### Problem requirements
Look through the listing below and report every line that contains "options".

### Data to process
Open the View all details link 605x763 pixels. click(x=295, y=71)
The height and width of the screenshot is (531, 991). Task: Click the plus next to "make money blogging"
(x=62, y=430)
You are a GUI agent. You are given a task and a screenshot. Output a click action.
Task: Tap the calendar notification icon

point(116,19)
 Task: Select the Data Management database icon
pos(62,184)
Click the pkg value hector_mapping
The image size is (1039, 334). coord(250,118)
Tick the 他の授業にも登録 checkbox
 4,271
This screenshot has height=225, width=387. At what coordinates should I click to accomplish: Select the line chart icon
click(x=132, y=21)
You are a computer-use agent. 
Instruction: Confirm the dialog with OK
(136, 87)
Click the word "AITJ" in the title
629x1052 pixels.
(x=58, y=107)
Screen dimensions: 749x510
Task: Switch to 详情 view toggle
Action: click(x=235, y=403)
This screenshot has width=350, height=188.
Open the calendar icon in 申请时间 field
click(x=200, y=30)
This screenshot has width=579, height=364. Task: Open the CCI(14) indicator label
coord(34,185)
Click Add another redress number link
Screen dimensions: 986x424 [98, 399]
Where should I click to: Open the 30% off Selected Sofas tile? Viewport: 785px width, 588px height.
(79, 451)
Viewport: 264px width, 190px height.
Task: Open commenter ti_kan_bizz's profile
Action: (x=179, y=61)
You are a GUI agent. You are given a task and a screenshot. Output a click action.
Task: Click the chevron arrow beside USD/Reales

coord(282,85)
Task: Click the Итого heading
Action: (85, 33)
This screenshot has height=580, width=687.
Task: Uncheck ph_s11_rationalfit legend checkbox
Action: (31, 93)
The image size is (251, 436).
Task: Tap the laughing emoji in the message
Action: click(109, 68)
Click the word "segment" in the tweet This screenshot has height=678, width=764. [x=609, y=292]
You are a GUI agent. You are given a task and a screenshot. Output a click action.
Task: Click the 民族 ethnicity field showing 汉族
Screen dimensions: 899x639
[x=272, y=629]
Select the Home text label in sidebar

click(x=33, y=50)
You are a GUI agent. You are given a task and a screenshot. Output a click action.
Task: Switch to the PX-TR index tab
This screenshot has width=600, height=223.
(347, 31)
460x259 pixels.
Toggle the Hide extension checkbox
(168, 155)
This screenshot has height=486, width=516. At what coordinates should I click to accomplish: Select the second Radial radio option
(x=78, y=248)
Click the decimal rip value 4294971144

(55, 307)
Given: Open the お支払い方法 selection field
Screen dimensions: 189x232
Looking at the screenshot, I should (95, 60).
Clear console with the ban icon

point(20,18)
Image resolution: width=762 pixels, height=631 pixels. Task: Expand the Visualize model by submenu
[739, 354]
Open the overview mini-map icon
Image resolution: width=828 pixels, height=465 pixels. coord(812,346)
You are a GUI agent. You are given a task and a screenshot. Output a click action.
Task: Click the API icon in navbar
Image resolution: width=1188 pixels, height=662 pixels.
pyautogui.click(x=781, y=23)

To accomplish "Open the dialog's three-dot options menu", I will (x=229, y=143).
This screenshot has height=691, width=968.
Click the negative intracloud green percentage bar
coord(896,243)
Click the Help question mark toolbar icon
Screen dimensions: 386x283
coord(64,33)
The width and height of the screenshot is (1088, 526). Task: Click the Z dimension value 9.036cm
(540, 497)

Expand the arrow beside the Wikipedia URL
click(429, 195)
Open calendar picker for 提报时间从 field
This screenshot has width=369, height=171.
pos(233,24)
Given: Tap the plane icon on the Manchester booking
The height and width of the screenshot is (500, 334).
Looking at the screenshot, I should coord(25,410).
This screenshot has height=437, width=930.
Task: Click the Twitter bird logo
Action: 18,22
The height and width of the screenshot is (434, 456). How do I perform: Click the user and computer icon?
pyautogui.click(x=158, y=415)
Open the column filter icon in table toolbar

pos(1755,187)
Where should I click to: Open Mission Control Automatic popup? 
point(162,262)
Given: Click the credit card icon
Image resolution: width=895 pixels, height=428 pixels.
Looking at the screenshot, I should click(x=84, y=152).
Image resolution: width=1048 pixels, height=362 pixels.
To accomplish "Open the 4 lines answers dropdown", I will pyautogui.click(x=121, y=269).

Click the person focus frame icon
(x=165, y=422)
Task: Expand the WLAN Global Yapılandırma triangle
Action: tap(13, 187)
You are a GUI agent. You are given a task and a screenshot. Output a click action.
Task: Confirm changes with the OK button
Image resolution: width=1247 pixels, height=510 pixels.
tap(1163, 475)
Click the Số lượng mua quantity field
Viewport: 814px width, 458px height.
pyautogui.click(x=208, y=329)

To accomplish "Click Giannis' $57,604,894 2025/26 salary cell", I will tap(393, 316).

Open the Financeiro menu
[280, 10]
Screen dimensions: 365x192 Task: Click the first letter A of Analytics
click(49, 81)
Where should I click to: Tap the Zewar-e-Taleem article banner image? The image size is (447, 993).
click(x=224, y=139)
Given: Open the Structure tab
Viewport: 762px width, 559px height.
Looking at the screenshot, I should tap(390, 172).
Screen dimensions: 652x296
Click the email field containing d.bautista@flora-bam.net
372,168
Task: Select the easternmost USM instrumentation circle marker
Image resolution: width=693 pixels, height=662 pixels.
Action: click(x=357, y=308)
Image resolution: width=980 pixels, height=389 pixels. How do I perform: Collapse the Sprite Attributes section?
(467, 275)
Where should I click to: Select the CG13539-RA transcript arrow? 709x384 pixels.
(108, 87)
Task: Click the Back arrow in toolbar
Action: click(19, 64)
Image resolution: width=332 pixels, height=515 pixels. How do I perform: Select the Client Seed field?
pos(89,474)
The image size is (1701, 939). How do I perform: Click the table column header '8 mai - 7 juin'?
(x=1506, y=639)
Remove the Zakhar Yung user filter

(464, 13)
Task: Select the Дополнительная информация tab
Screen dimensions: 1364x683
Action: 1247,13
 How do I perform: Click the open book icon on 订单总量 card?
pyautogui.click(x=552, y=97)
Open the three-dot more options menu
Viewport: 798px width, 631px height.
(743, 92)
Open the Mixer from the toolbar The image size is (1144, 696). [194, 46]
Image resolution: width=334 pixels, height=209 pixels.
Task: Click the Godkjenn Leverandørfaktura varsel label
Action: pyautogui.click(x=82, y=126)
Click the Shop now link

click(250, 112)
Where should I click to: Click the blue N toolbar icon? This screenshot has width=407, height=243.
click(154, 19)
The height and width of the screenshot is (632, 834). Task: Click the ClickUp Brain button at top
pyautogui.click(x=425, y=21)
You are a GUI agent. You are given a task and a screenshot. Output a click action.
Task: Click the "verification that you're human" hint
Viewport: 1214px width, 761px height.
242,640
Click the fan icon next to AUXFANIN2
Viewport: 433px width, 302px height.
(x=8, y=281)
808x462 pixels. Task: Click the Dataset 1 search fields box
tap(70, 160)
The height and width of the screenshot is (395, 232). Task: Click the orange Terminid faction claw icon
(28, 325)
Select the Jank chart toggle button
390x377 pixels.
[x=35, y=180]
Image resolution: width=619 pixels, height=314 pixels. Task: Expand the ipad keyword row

### Exercise solution
To accomplish "Open the dialog's three-dot options menu", I will (x=229, y=143).
Open the three-dot more options menu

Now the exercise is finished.